TAREFAS »
**A)** Responda, com base na página sobre a gratuidade da prestação jurisdicional:
(i) Desde que ano o autor apresentado em "Quem sou eu" é juiz de direito?
(ii) Qual lei federal contemplou o benefício da gratuidade processual?
(iii) A quem, segundo o texto, o custo da prestação jurisdicional deve ser repassado em parte?
**B)** Prossiga a página sobre a gratuidade da prestação jurisdicional, a partir da última frase apresentada.

PÁGINA »
___
Quem sou eu

Juiz de Direito desde 2007. Titular do Juizado Especial Cível de Lins(SP). Ex-Professor do Curso de Direito do Unisalesiano em Lins(SP). Ex-delegado de polícia. Motociclista, tatuado e corintiano do "bando de loucos".

15 de fev. de 2015

Gratuidade da prestação jurisdicional

A prestação jurisdicional é um serviço público como qualquer outro. Carece de remuneração porque é serviço de interesse específico de quem precisa demandar ou buscar a intermediação do Judiciário quando ela acaba sendo obrigatória. Está à disposição de todos, mas o seu custo deve ser repassado, em parte, apenas aos efetivos usuários.
Sem recursos, o poder público não tem como ampliar e modernizar a sua atuação. Não consegue acompanhar a crescente procura. Arrecada tributos, mas tem cada vez mais a fazer... E se há desvios, devemos lutar contra eles...
Tenho percebido visível alteração nos entendimentos dos tribunais sobre o benefício que costumamos denominar de "gratuidade processual".
A Lei Federal 1.060/1950 contemplou o benefício e previu que deveria ser concedido a quem se declarasse sem condições de arcar com as despesas do processo. Por muito tempo preponderou o entendimento de que o juiz não deveria exigir comprovação da alegada pobreza, mas conceder a gratuidade e aguardar eventual impugnação da parte adversária, ou seja, se tornar refém de um incidente processual que às vezes não surgia até pelo descuido.
___
MATERIAL FORNECIDO »
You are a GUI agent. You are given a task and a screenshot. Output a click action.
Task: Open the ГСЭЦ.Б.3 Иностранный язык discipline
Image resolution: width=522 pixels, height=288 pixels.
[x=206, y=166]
___
RESPOSTAS »
**A)**
(i) Desde 2007.
(ii) A Lei Federal 1.060/1950.
(iii) Apenas aos efetivos usuários.

**B)**
O inconveniente é que às vezes dois ricos demandavam sem pagar despesas processuais, pois o autor da ação se declarava pobre e o adversário não impugnava a gratuidade, mas, ao contrário, mesmo abastado, também reclamava o mesmo favor legal. Com esse "acordo de cavalheiros", os dois reduziam seus riscos e se acertavam "por fora" quando a causa tinha desfecho e os honorários sucumbenciais eram impostos.
Nesses casos, o erário tinha de se virar para recuperar o prejuízo, o que tardava ou mesmo não acontecia.
Ainda há quem conceda gratuidade diante de mera solicitação, mas o entendimento contrário felizmente tem ganhado muita força.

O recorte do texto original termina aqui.